Auch das Sanitätshaus von Susanne Sippel hat das Modell mit verkürzten Arbeitszeiten bei voller Bezahlung über sechs Monate ausprobiert. Dafür musste sie einige Veränderungen in der Firma vornehmen: Sie hat in Software und Schulungen investiert, Büros und Besetzungszeiten etwas umgestaltet, Arbeitsplätze flexibler eingerichtet und den Angestellten mehr Verantwortung für den eigenen Arbeitsbereich übertragen.

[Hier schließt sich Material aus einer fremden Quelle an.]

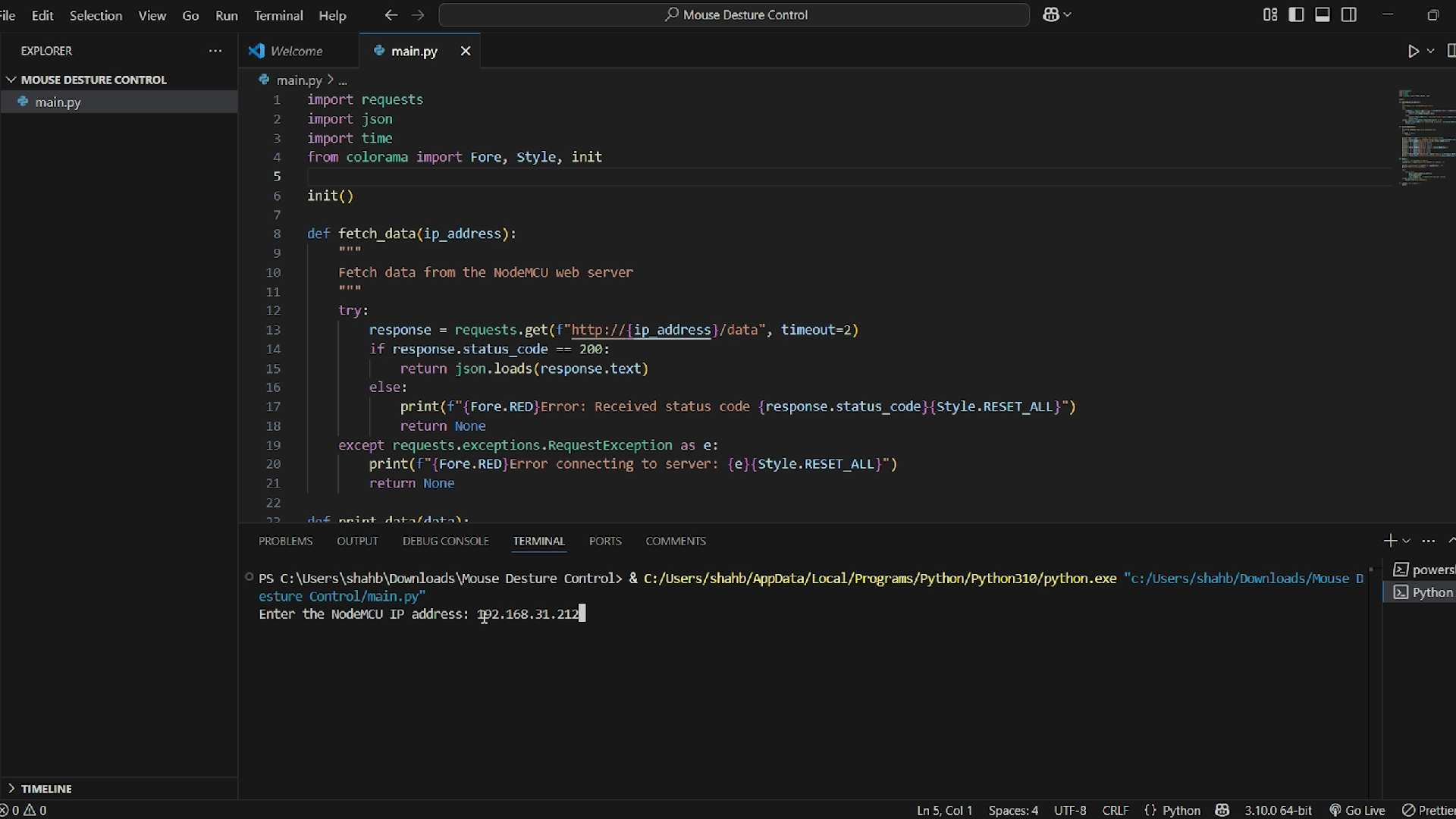1456x819 pixels.
Task: Open the run options dropdown arrow
Action: coord(1430,51)
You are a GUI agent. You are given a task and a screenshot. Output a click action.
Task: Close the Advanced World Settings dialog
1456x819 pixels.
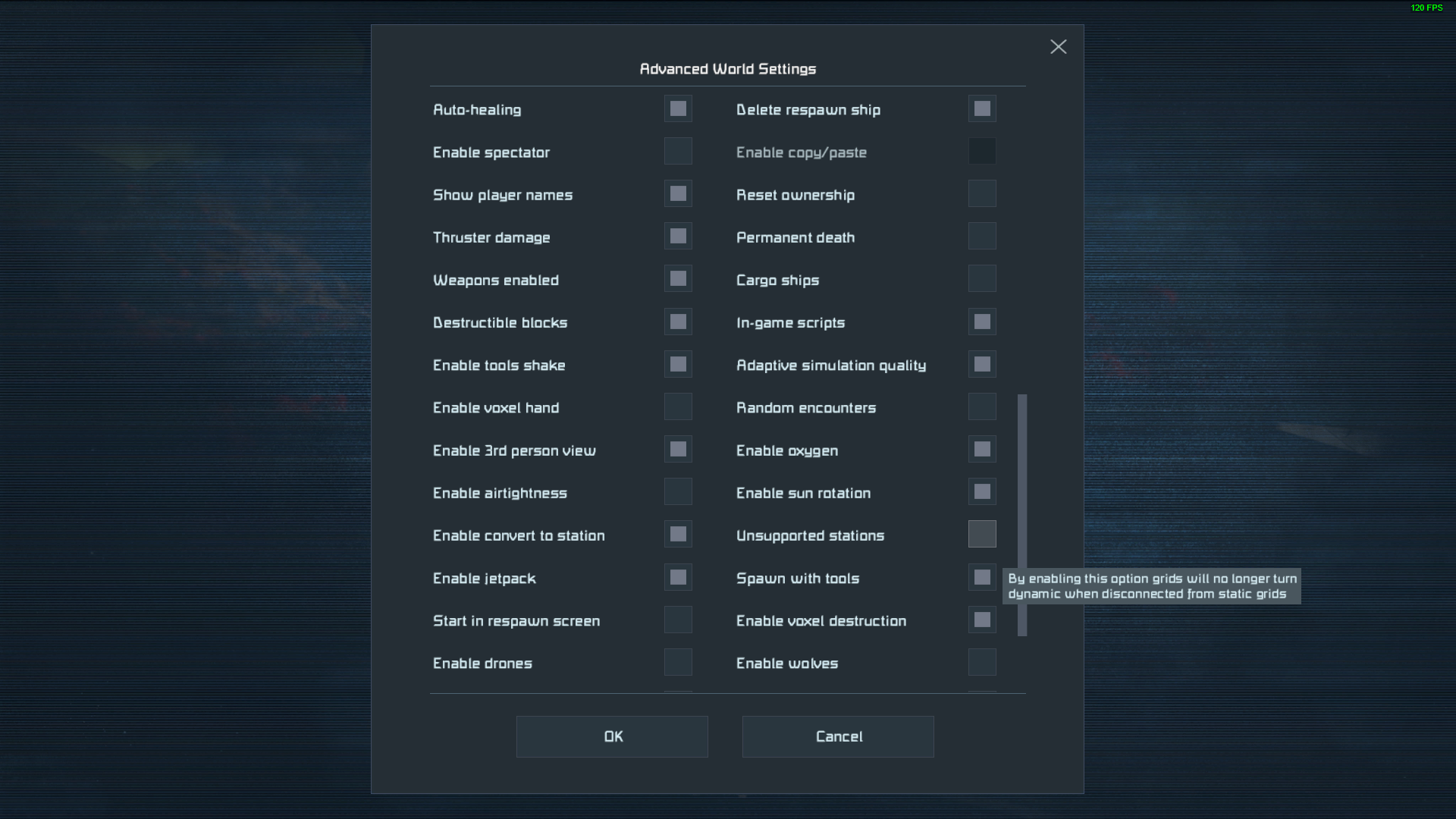(x=1058, y=47)
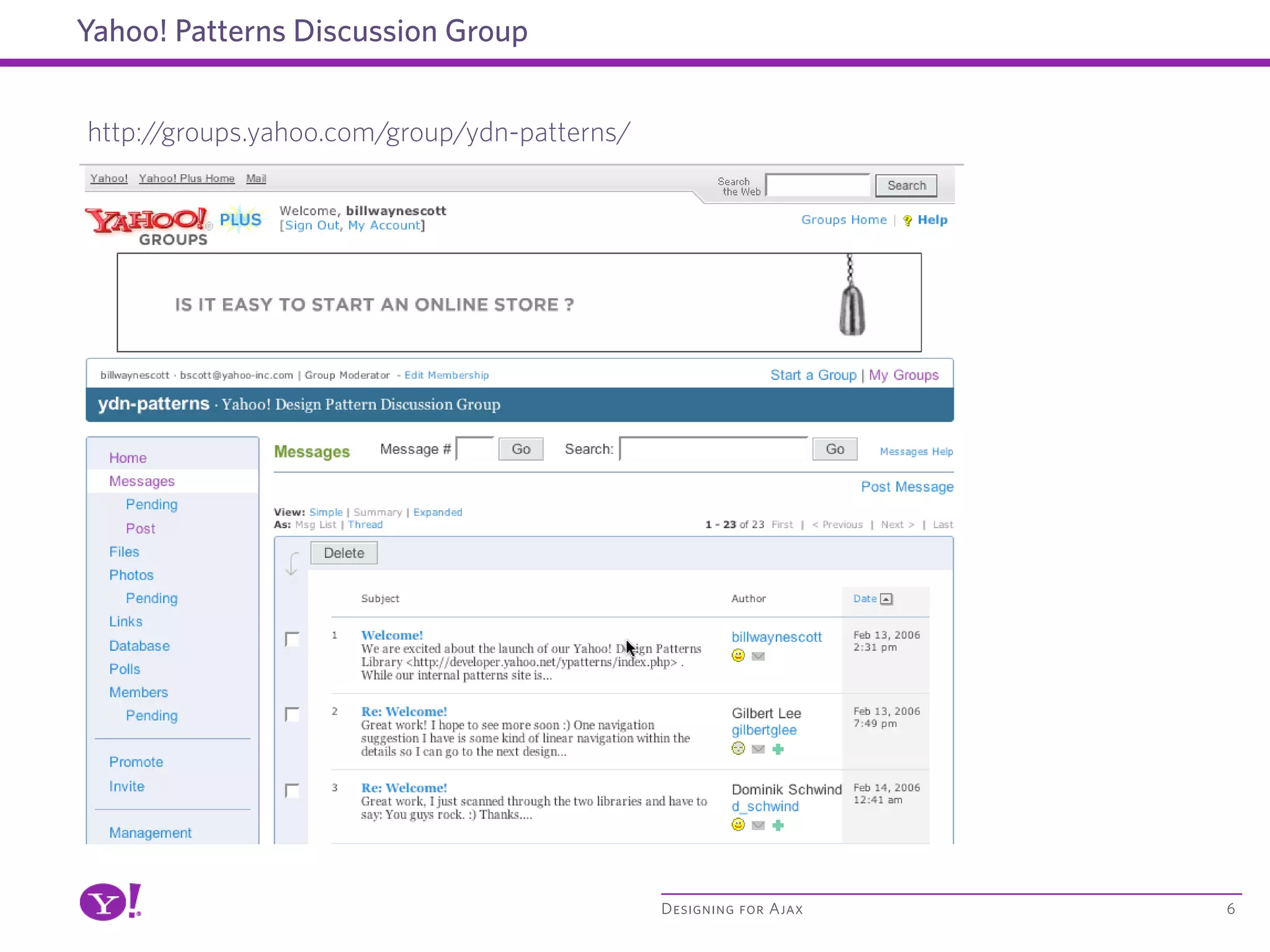The height and width of the screenshot is (952, 1270).
Task: Click the green plus icon beside gilbertglee
Action: [x=778, y=749]
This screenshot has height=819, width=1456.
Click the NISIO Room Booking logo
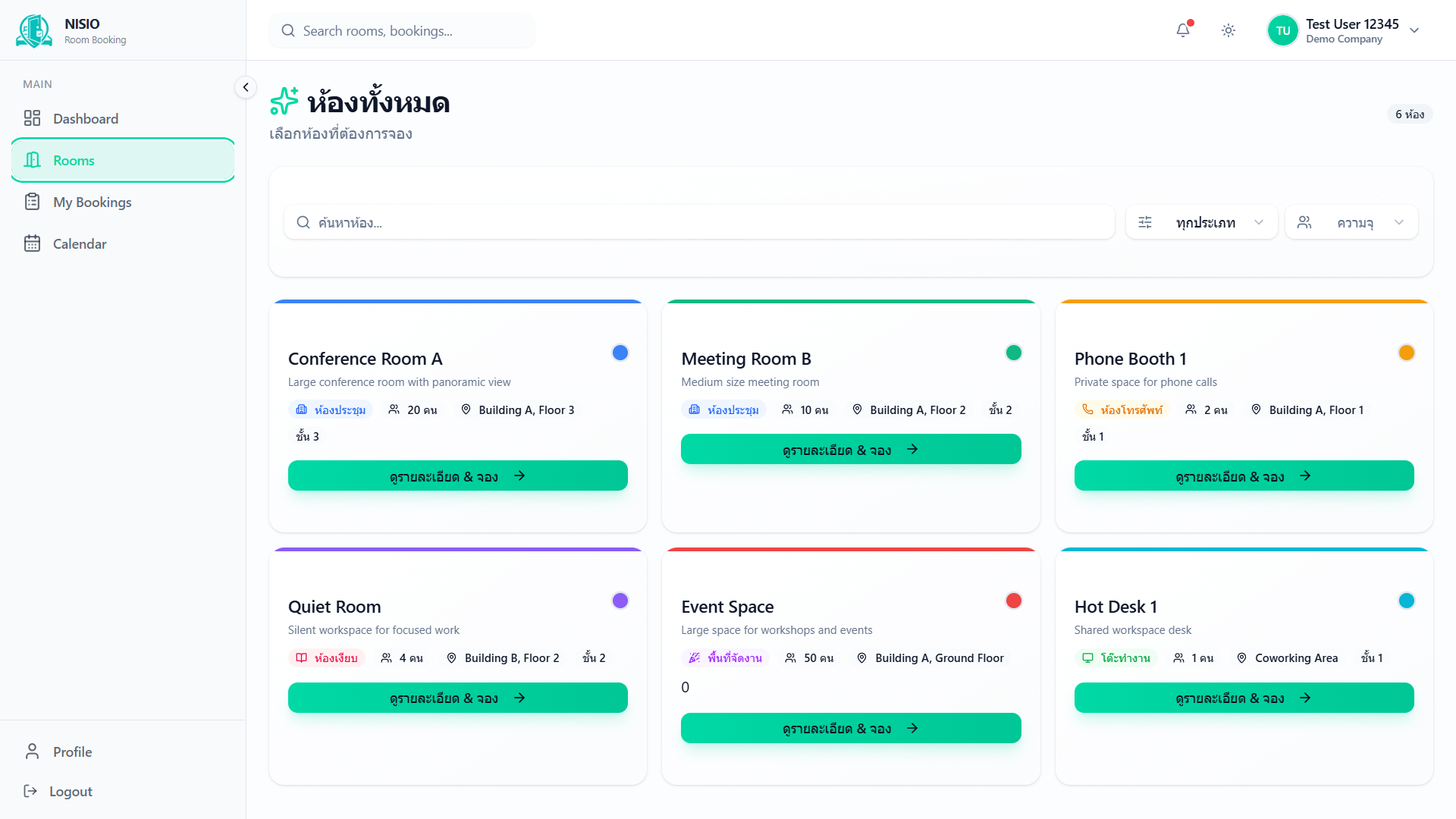coord(34,30)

Ein weiterer wichtiger Faktor: Viele Mitarbeitende mussten ihren Drang nach Perfektionismus etwas einschränken, um in kürzerer Zeit mit der Arbeit fertig zu werden. Susanne Sippel sagt, dass die letzten 10 Prozent einer Aufgabe, oft viel Zeit und Energie in Anspruch nehmen. Als Unternehmerin hat sie es sehr begrüßt, dass Angestellte möglicherweise nur noch 90 oder 95 Prozent ihrer Leistung eingebracht haben, um ein schnelleres Ergebnis zu erzielen.
"Das hat dieses Mal einwandfrei funktioniert, weil jeder auch ein persönliches Interesse daran hatte, dass es klappt.
Auch hatte sie den Eindruck, dass ihre Angestellten durch das verlängerte Wochenende dazu angeregt wurden, mehr Ausflüge, Wanderungen und kurze Reisen zu unternehmen. Das habe dazu beigetragen, dass die Angestellten im Job motivierter gewesen seien, berichtet die Unternehmerin. Sie hat auch einen extremen Rückgang der Krankheitsmeldungen in dem halben Jahr der Pilotstudie festgestellt.
Die einzige Schwierigkeit bestehe darin, so Susanne Sippel, das man mit einplanen müsse, dass Mitarbeitende beispielsweise aus Krankheitsgründen ausfallen können und wie man ihre Aufgaben dann am besten verteilt.
Gleicher Umsatz und Gewinn bei geringerer Arbeitszeit
Eine wichtige Frage, die die Studienleiterin Julia Backmann von der Universität Münster beantworten wollte, war die nach der Produktivität. Da die an der Studie beteiligen Unternehmen bei verkürzter Arbeitszeit keine Einbußen bei Umsatz und Gewinn zeigen, leitet die Studienleiterin davon ab, dass die Produktivität mindestens gleich geblieben, in manchen Fällen sogar leicht angestiegen ist.
Um die Produktivität steigern zu können, könnten folgende Faktoren eine Rolle gespielt haben:
- Mitarbeitende in Veränderungen einbeziehen
- Zeit einsparen: unnötige Meetings abschaffen und bestehende Meetings effektiver gestalten
- Ablenkungen verringern: Einige Firmen haben Fokus-Zeiten geschaffen, in denen Mitarbeitende ungestört an einer Aufgabe arbeiten konnten
Cortisol-Messungen bei den Mitarbeitenden zeigten zudem, dass die verkürzte Arbeitszeit sie nicht zusätzlich gestresst hat, sondern dass das allgemeine Stresslevel gesunken ist.
"Was wir sehen, ist, dass die Unternehmen schon signifikant ihre Arbeitszeit reduzieren konnten und gleichzeitig die Kennzahlen, Umsatz und Gewinn stabil geblieben, bis sogar leicht gestiegen sind."
Kritik an der Pilotstudie
Ein Kritikpunkt ist, dass nur 14 von den insgesamt 45 Unternehmen, die an der Studie beteiligt waren, die Arbeitszeit tatsächlich um einen ganzen Tag verringert haben. Also von einer Fünf-Tage-Woche auf vier Tage reduziert haben. Deswegen haben zum Beispiel Arbeitgeberverbände die Aussagekraft der wissenschaftlichen Auswertung angezweifelt. Die Studienleiterin Julia Backmann hat sich zur Kritik geäußert: Es sei in der Studie darum gegangen, herauszufinden, ob insbesondere Firmen, die von sich aus an diesem Modell interessiert sind, damit arbeiten können.
Das Echo bei den Firmen ist positiv: Ein Großteil der beteiligten Firmen wollen das Vier-Tage-Modell beibehalten und haben auch festgestellt, dass sich mehr Menschen bei ihnen bewerben.